▸ **Exercise passage**
##########
Trend or Trash: how to distinguish real digital trends from online noise
The new volume by Raffaele Bifulco and Anna Paterlini published by Il Sole 24 Ore, in bookshops from 22 May and on newsstands for one month from 23 May 2026
In the age of endless scrolls, viral memes and aesthetics that are born and die in the time of a reel, understanding what is really a trend and what is simple digital noise has become increasingly complex. It is from this reflection that Trend or Trash was born. Come le tendenze plasmano mercati, consumi e cultura, the new volume by Raffaele Bifulco and Anna Paterlini published by Il Sole 24 Ore, in bookshops from 22 May and on newsstands for a month from 23 May 2026.
An essay that traverses the languages of contemporaneity to analyse how algorithms, digital platforms and internet culture have transformed the very concept of trend, making the boundary between authentic cultural phenomena and mere passing fads increasingly fragile.
Through examples ranging from memes to '-core' phenomena, from digital micro-communities to the attention economy, the authors recount an ecosystem dominated by speed and overproduction of content, in which everything can go viral but almost nothing really manages to settle into the collective culture.
##########
▸ **Source data**
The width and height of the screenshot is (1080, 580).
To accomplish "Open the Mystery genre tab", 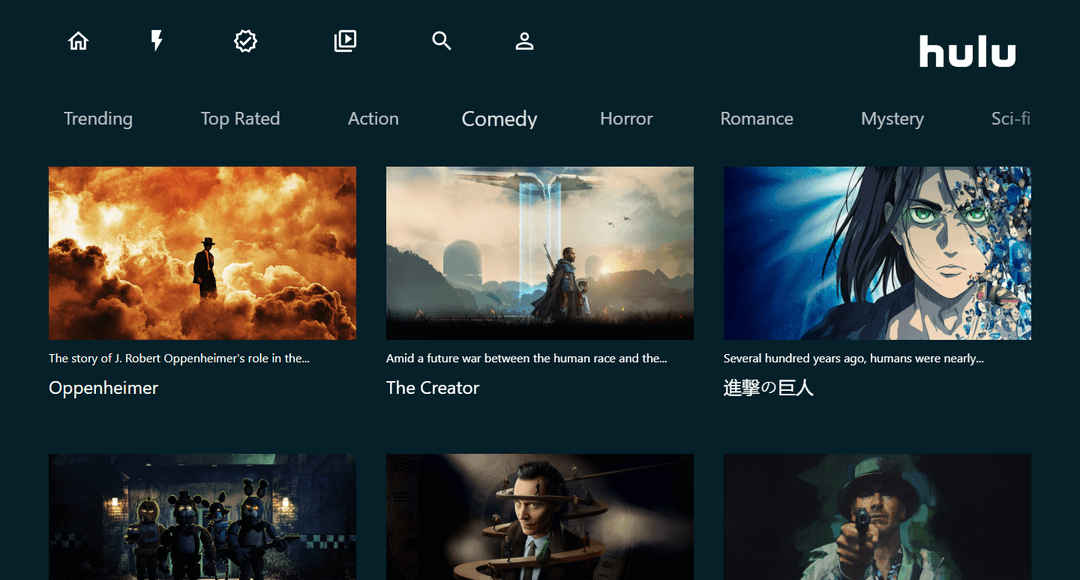I will click(x=892, y=119).
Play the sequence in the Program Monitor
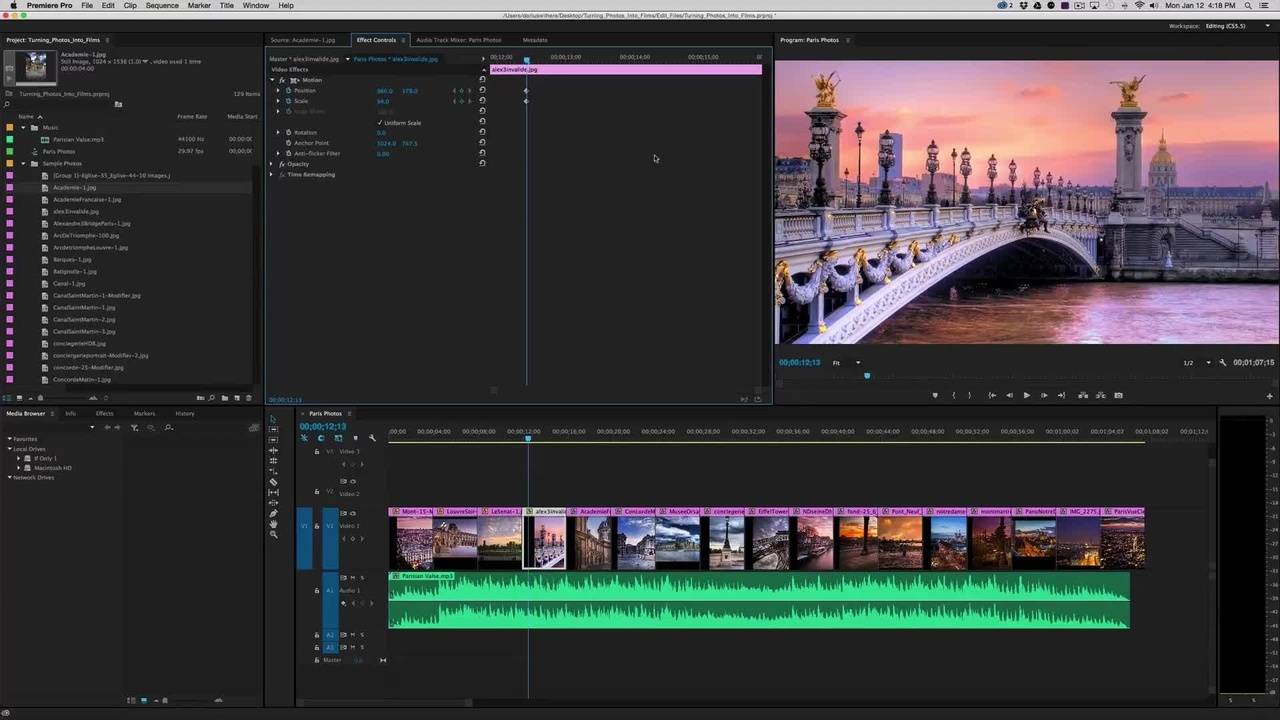 [x=1026, y=395]
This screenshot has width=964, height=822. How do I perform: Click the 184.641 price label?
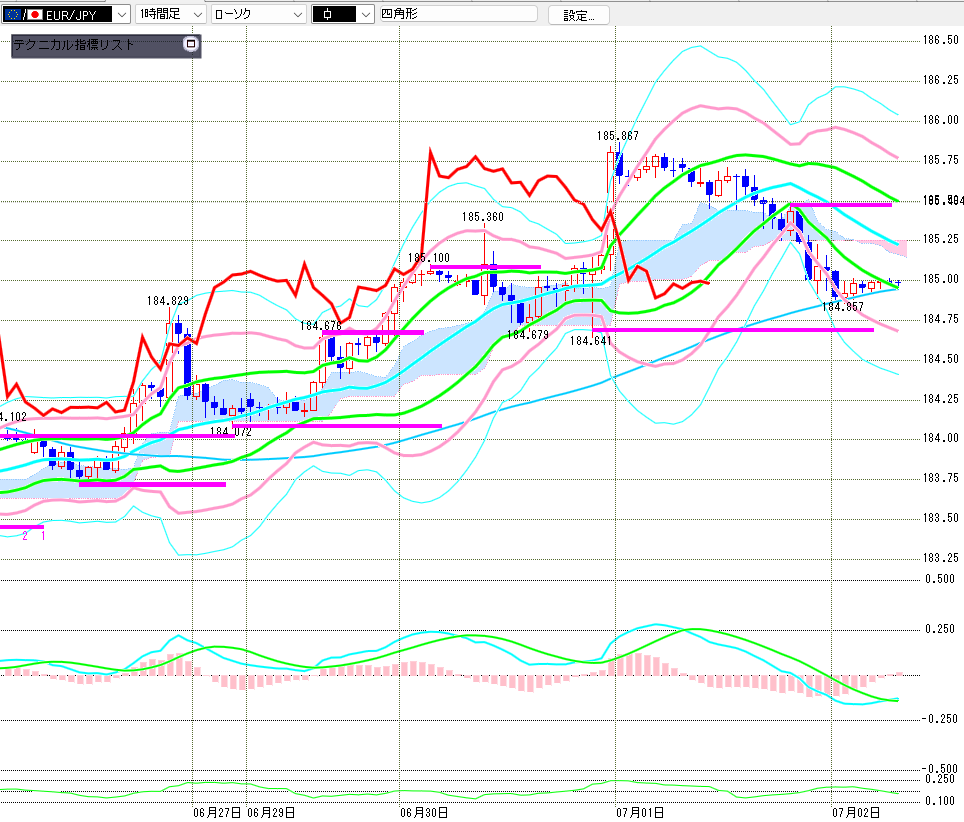tap(591, 341)
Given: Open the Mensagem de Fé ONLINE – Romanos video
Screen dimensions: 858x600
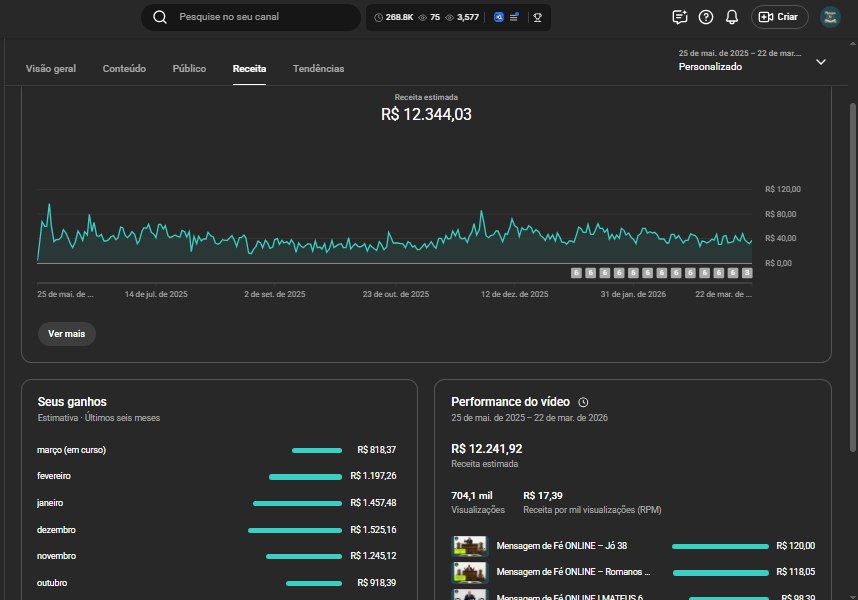Looking at the screenshot, I should pyautogui.click(x=573, y=573).
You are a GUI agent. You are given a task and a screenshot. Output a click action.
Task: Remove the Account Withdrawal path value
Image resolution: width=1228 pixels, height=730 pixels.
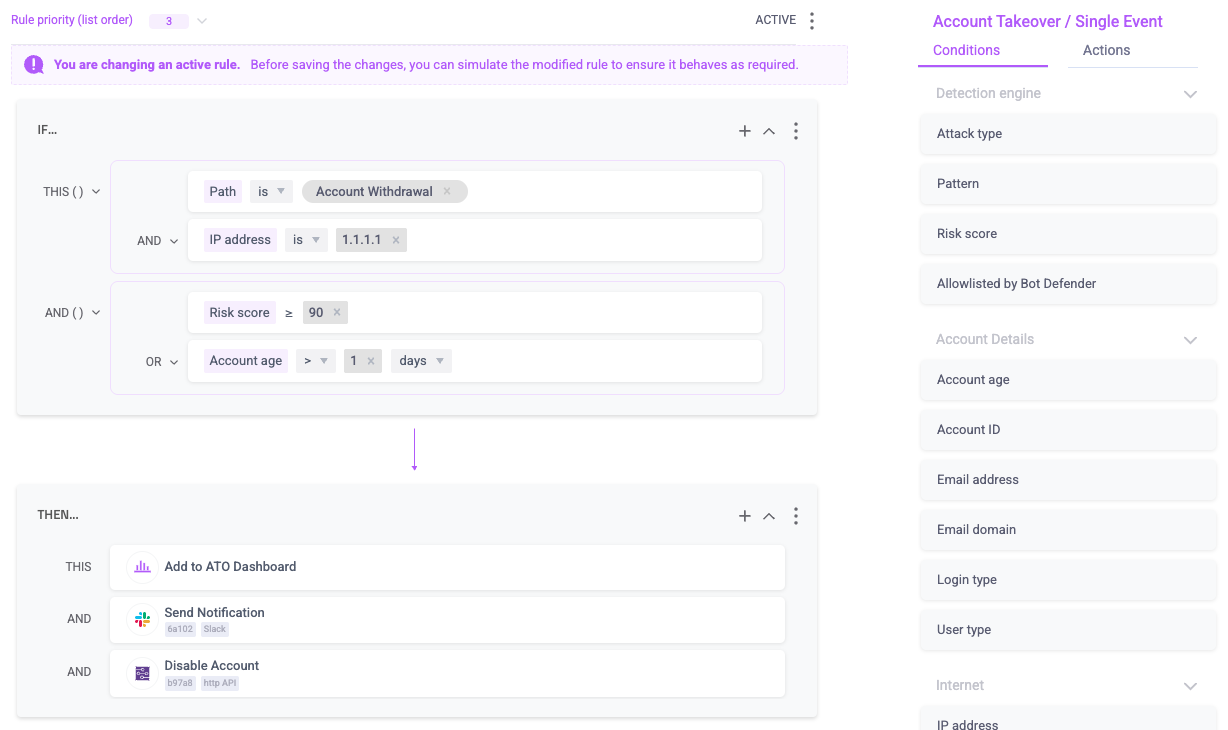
##########
▸ **What to work on**
[a] Translate this sentence from the Trend or Trash passage into Spanish: "It is from this reflection that Trend or Trash was born."
[b] Write out the Trend or Trash passage from "Through examples ranging" to "the collective culture.", substituting "haste" for "speed".

▸ **Results of the exercise**
[a] De esta reflexión nació Trend or Trash.

[b]
Through examples ranging from memes to '-core' phenomena, from digital micro-communities to the attention economy, the authors recount an ecosystem dominated by haste and overproduction of content, in which everything can go viral but almost nothing really manages to settle into the collective culture.